Supplied material
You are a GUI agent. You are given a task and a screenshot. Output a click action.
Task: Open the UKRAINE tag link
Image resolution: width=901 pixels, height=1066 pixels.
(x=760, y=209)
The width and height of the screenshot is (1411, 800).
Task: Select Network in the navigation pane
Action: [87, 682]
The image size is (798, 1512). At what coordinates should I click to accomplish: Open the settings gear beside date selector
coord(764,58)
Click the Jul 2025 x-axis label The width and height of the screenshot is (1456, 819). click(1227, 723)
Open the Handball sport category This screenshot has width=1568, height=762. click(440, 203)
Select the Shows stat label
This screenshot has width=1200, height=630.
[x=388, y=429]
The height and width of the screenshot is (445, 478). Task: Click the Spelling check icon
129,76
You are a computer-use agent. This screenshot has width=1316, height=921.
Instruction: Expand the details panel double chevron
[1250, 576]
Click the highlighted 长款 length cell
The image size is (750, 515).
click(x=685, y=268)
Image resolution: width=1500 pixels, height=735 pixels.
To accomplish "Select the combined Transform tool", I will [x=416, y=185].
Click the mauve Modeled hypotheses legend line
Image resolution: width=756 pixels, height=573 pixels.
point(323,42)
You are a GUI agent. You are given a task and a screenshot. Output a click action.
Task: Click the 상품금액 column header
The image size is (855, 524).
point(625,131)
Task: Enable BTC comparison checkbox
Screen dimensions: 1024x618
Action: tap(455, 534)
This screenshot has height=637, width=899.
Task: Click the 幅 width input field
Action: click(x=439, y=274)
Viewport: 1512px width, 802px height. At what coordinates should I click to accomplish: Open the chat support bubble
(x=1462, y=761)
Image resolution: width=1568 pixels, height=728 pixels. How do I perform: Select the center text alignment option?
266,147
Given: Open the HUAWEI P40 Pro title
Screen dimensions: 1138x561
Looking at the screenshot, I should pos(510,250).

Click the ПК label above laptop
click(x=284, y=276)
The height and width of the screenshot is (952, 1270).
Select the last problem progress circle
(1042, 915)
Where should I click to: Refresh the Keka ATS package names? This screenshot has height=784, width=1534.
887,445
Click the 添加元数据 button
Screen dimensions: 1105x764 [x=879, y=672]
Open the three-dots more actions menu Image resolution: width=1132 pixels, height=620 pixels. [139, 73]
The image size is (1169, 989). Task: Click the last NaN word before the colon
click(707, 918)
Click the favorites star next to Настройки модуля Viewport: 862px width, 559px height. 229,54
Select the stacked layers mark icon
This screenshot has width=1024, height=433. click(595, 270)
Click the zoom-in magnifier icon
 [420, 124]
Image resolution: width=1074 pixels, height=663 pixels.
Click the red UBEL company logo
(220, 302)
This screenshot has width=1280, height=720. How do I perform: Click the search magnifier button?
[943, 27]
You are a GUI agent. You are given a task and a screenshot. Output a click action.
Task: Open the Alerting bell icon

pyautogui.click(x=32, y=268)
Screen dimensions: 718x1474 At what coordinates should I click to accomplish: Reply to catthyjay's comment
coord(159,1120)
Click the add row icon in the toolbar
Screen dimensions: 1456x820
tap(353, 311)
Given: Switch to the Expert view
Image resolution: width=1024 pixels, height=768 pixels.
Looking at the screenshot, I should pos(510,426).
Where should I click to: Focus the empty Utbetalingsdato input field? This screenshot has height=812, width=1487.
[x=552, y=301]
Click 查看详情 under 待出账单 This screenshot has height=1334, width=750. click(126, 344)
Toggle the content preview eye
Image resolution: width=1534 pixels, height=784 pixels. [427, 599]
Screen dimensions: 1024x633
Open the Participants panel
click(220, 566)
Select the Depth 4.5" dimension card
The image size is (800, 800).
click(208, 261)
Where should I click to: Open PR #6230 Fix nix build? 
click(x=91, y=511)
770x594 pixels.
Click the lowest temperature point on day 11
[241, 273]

Objective
Rewrite all of the entries above, substituting "The screenshot size is" for every occurrence of "The image size is" and leaving all other text unchanged.

Reply
You are a GUI agent. You are given a task and a screenshot. Output a click action.
Task: Open the UKRAINE tag link
Image resolution: width=901 pixels, height=1066 pixels.
(x=760, y=209)
The width and height of the screenshot is (1411, 800).
Task: Select Network in the navigation pane
Action: [87, 682]
The screenshot size is (798, 1512). At what coordinates should I click to accomplish: Open the settings gear beside date selector
coord(764,58)
Click the Jul 2025 x-axis label The width and height of the screenshot is (1456, 819). click(1227, 723)
Open the Handball sport category This screenshot has width=1568, height=762. click(440, 203)
Select the Shows stat label
This screenshot has width=1200, height=630.
[x=388, y=429]
The height and width of the screenshot is (445, 478). Task: Click the Spelling check icon
129,76
You are a computer-use agent. This screenshot has width=1316, height=921.
Instruction: Expand the details panel double chevron
[1250, 576]
Click the highlighted 长款 length cell
The screenshot size is (750, 515).
click(x=685, y=268)
Image resolution: width=1500 pixels, height=735 pixels.
To accomplish "Select the combined Transform tool", I will [x=416, y=185].
Click the mauve Modeled hypotheses legend line
Image resolution: width=756 pixels, height=573 pixels.
point(323,42)
You are a GUI agent. You are given a task and a screenshot. Output a click action.
Task: Click the 상품금액 column header
The screenshot size is (855, 524).
point(625,131)
Task: Enable BTC comparison checkbox
Screen dimensions: 1024x618
Action: tap(455, 534)
This screenshot has height=637, width=899.
Task: Click the 幅 width input field
Action: click(x=439, y=274)
Viewport: 1512px width, 802px height. At what coordinates should I click to accomplish: Open the chat support bubble
(x=1462, y=761)
Image resolution: width=1568 pixels, height=728 pixels. How do I perform: Select the center text alignment option?
266,147
Given: Open the HUAWEI P40 Pro title
Screen dimensions: 1138x561
Looking at the screenshot, I should pos(510,250).

Click the ПК label above laptop
click(x=284, y=276)
The height and width of the screenshot is (952, 1270).
Select the last problem progress circle
(1042, 915)
Where should I click to: Refresh the Keka ATS package names? This screenshot has height=784, width=1534.
887,445
Click the 添加元数据 button
Screen dimensions: 1105x764 [x=879, y=672]
Open the three-dots more actions menu Image resolution: width=1132 pixels, height=620 pixels. [139, 73]
The screenshot size is (1169, 989). Task: Click the last NaN word before the colon
click(707, 918)
Click the favorites star next to Настройки модуля Viewport: 862px width, 559px height. 229,54
Select the stacked layers mark icon
This screenshot has width=1024, height=433. click(595, 270)
Click the zoom-in magnifier icon
 [420, 124]
Image resolution: width=1074 pixels, height=663 pixels.
Click the red UBEL company logo
(220, 302)
This screenshot has width=1280, height=720. How do I perform: Click the search magnifier button?
[943, 27]
You are a GUI agent. You are given a task and a screenshot. Output a click action.
Task: Open the Alerting bell icon

pyautogui.click(x=32, y=268)
Screen dimensions: 718x1474 At what coordinates should I click to accomplish: Reply to catthyjay's comment
coord(159,1120)
Click the add row icon in the toolbar
Screen dimensions: 1456x820
tap(353, 311)
Given: Switch to the Expert view
Image resolution: width=1024 pixels, height=768 pixels.
Looking at the screenshot, I should pos(510,426).
Where should I click to: Focus the empty Utbetalingsdato input field? This screenshot has height=812, width=1487.
[x=552, y=301]
Click 查看详情 under 待出账单 This screenshot has height=1334, width=750. click(126, 344)
Toggle the content preview eye
Image resolution: width=1534 pixels, height=784 pixels. [427, 599]
Screen dimensions: 1024x633
Open the Participants panel
click(220, 566)
Select the Depth 4.5" dimension card
The screenshot size is (800, 800).
click(208, 261)
Where should I click to: Open PR #6230 Fix nix build? 
click(x=91, y=511)
770x594 pixels.
Click the lowest temperature point on day 11
[241, 273]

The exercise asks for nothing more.